__TAREA PLANTEADA 1__
Según el fragmento, ¿qué nombre le puso H. a la asociación?

__FRAGMENTO__
§
No soporto reseñar relatos. Creo que ya lo he dicho alguna que otra vez. No sé porqué me empeño, a qué viene esta insistencia mía, esta permanente necesidad de sufrir. De verdad que no. Pero bueno, ya que estamos.
Durante unos minutos, unos 3.000, hace un par de semanas —o un mes, dependiendo de lo tarde en publicar esto—, llegué a creer que me estaba aficionando a los relatos; que lo mío, ahora, iba a ir por ahí. Se lo juro. Fue terrible. Qué mal trago. Culpen al verano si quieren. O no. Afortunadamente, gracias a Marina Perezagua, se me ha pasó rapidito la tontería.
No quiero dar a entender que el libro de Marina Perezagua sea tan malo que obligue a quien se acerque a él a renunciar de por vida a todo un género, por más que este sea breve. No. Mis paseos entre relato y novela son cíclicos y con “Leche” terminó uno. Saquen ustedes, con esta reseña, la conclusión de si tuvo o no tuvo la calidad del libro, parte de culpa.
Pero hablemos de los dichosos relatos. (¿Les he hablado ya de la pereza? Ains.)
Si me viese obligado –por amenazas a mi integridad física, por ejemplo— a opinar qué tienen en común los relatos de Marina Perezagua incluidos en este recopilatorio tendría que hablar de la búsqueda de lo bello en los terrenos del horror. Y no estoy hablando de follar en cementerios sino de sacar, de algo terrible, infame, despreciable o triste, algo hermoso, y obligar al lector a enfrentar la mirada, con una mueca de desagrado, a lo que está ocurriendo y obligarlo también a no apartarla y a no saber exactamente qué hacer, si reír, gruñir, masturbarse o qué. Aceptando que esta sea la intención de la escritora, que no lo sé, el valor de los relatos, fuera del “interés” que uno pueda sentir por lo narrado o por la forma de hacerlo, debería residir, al menos en parte, en el resultado del ejercicio, es decir, en si realmente Perezagua logra crear esa atmosfera de terror, que el lector sea incapaz de apartar la mirada y que, para rematarlo, agradezca el viaje. Muchas cosas.
La leche de cosas.
«A medida que pasaban los años, la pérdida corroía cada vez más a H., y un día pensó que quizá el contacto con otras madres en una situación similar la aliviaría, en el calor de aquellas que lloraban, en el campo enemigo, la muerte de un hijo. Así surgió la idea. Me dijo H. que al buscar nombres para la asociación ninguno le convino mejor que aquél con que los norteamericanos habían bautizado a la bomba, y así la llamó: Little Boy».
Pues sí, algo así: ponerle el nombre de bomba a la asociación que has montado por culpa de aquella cosa que te privó de un derecho, tiene ese punto que roza el masoquismo más cruel. El fragmento corresponde a uno de los mejores relatos: “Little boy”, un relato que nace de una Hiroshima en sus peores momentos. Sin entrar en mucho detalle, trata sobre bombas y maternidades y lo que resulta de combinar ambos desastres.
§
__TAREA PLANTEADA 2__
Cuenta, por favor, en cuántas líneas de las filas aparece la palabra "height". Responde solo con el número.

__LOS DATOS__
§
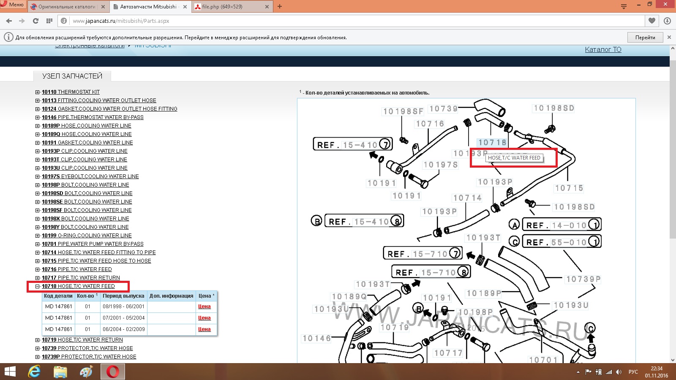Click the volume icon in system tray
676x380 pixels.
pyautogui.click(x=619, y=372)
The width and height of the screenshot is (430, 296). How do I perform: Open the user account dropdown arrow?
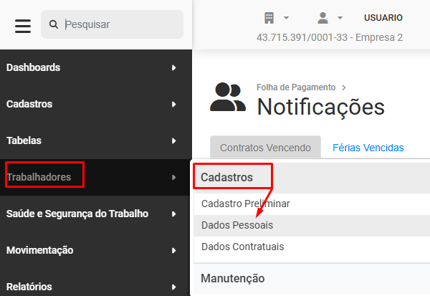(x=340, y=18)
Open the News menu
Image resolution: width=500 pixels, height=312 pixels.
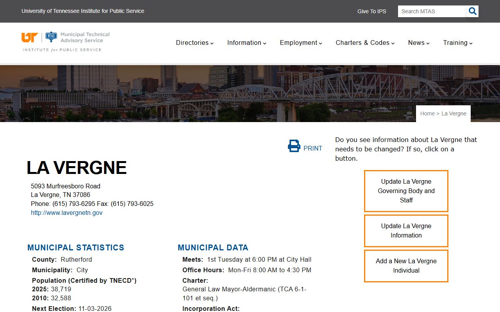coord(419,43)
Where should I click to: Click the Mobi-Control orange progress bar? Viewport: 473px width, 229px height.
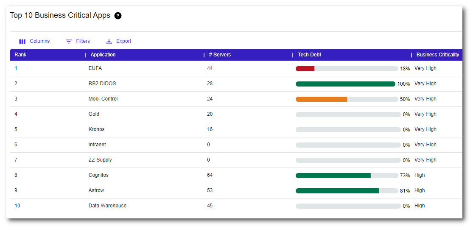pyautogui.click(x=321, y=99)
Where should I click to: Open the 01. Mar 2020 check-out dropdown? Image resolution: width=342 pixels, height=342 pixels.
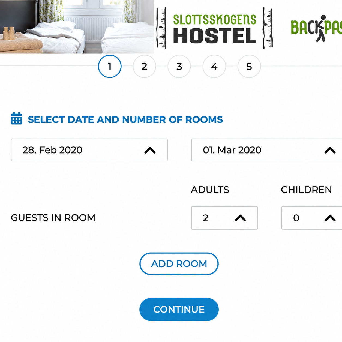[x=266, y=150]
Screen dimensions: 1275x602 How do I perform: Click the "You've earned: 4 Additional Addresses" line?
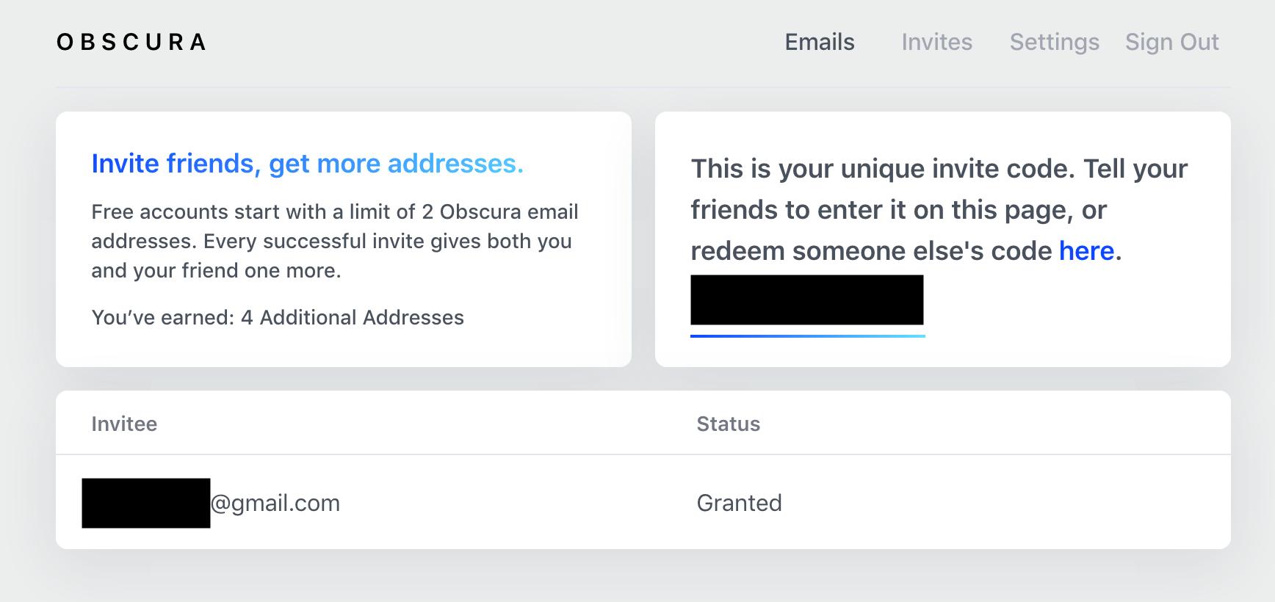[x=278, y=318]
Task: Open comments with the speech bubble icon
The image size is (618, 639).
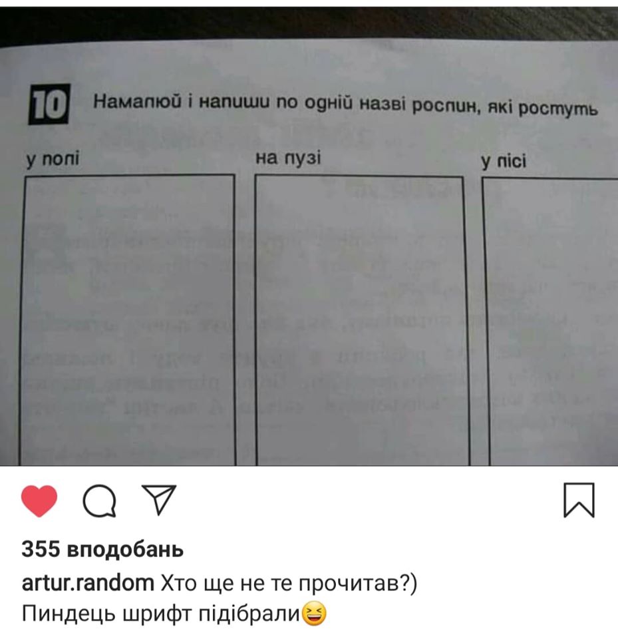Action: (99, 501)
§
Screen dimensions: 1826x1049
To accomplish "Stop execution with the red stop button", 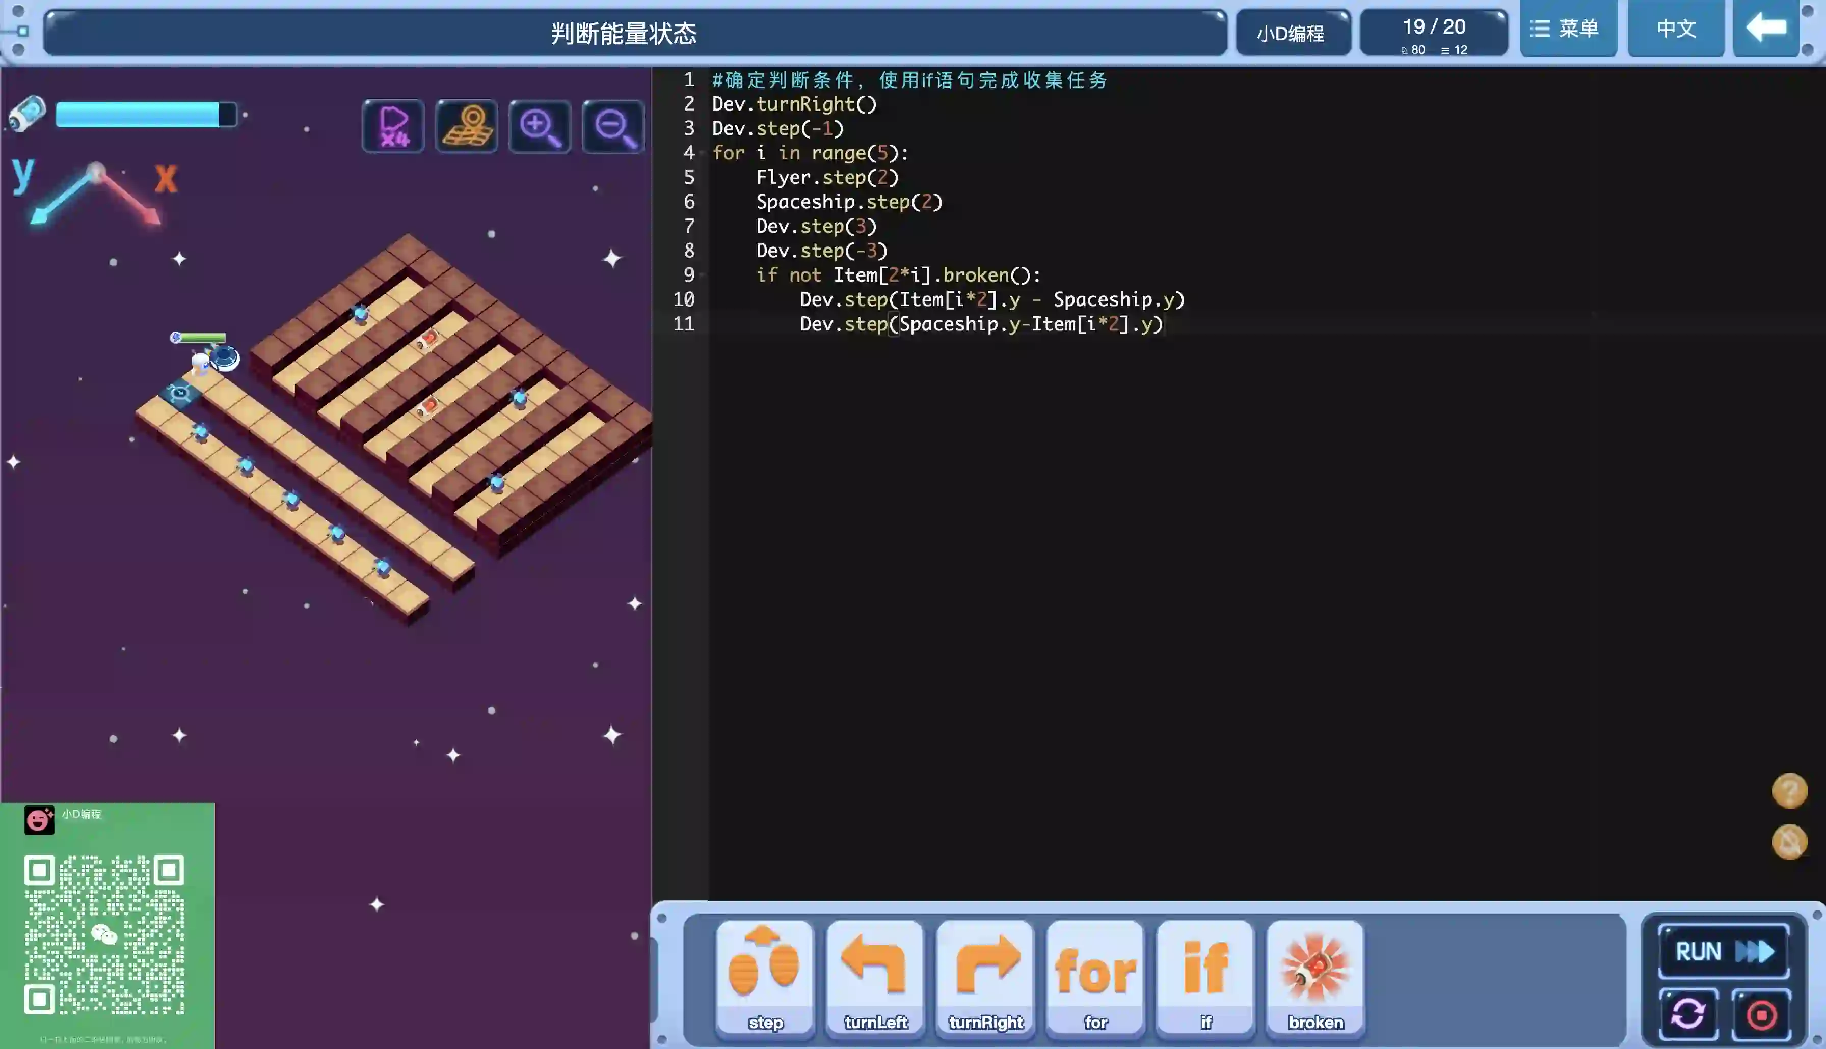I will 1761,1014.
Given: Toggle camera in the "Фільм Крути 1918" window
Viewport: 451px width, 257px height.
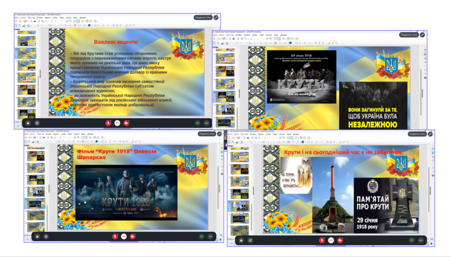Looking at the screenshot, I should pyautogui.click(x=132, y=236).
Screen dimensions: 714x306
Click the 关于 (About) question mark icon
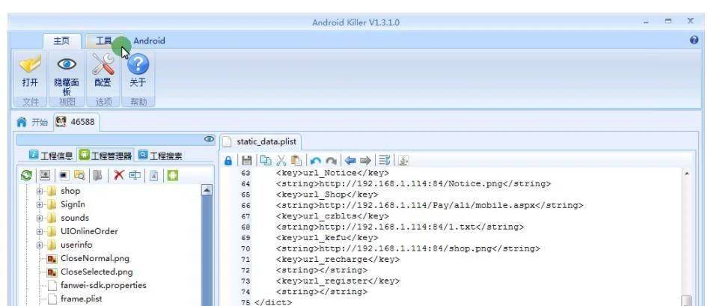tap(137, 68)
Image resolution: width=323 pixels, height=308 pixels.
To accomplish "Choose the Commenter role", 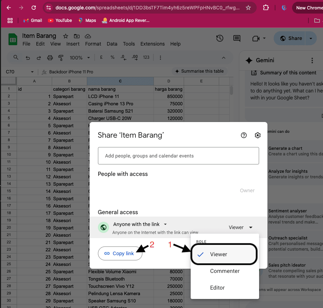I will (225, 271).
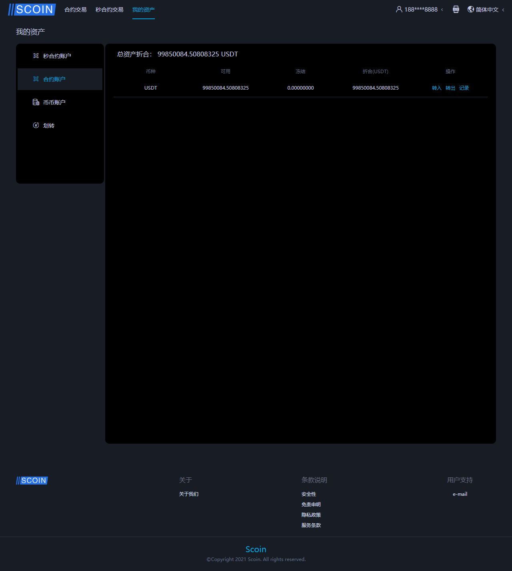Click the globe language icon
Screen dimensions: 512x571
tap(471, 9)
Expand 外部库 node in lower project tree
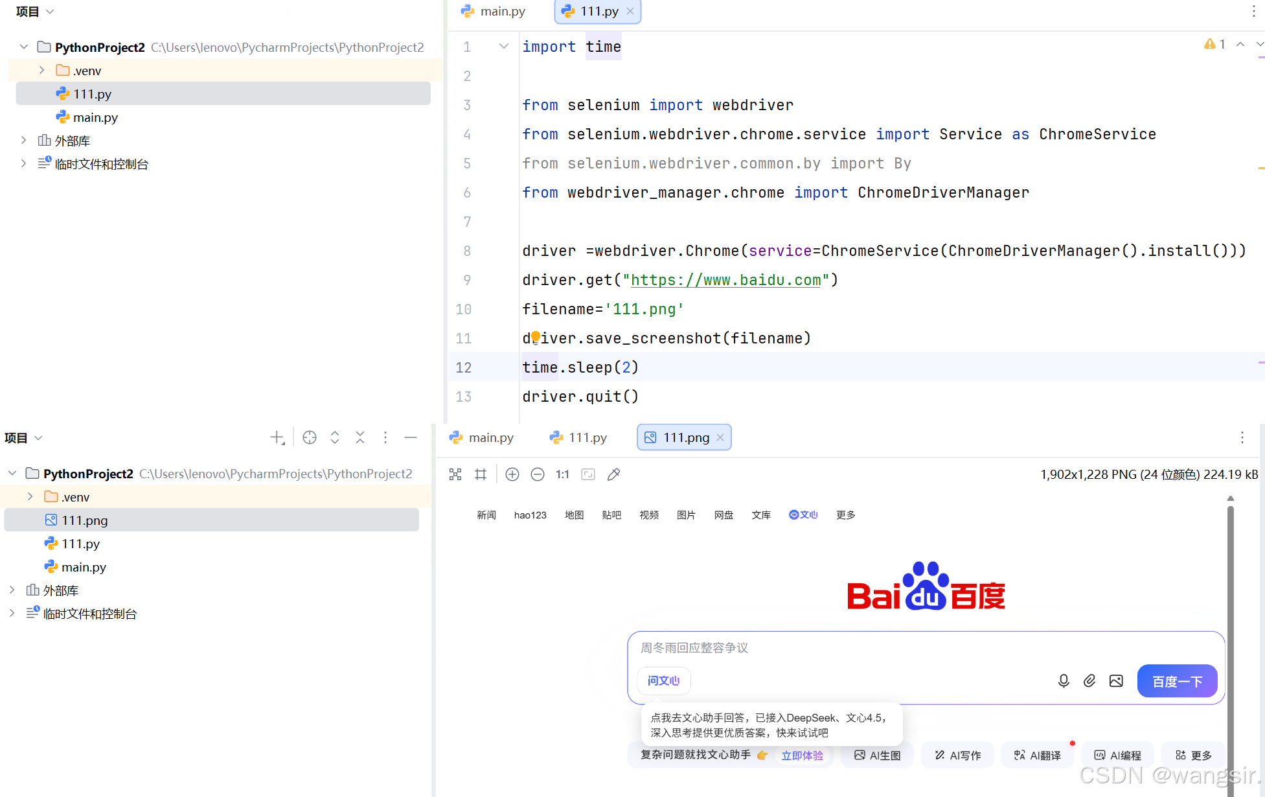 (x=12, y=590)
§
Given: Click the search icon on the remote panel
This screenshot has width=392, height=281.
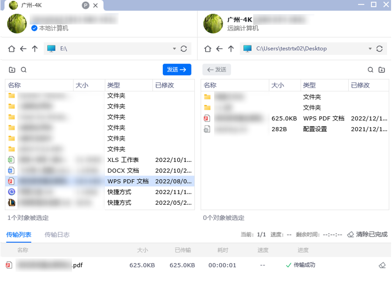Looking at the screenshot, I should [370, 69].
§
__SOLUCIÓN COMPLETA 1__
Little Boy.

__SOLUCIÓN COMPLETA 2__
7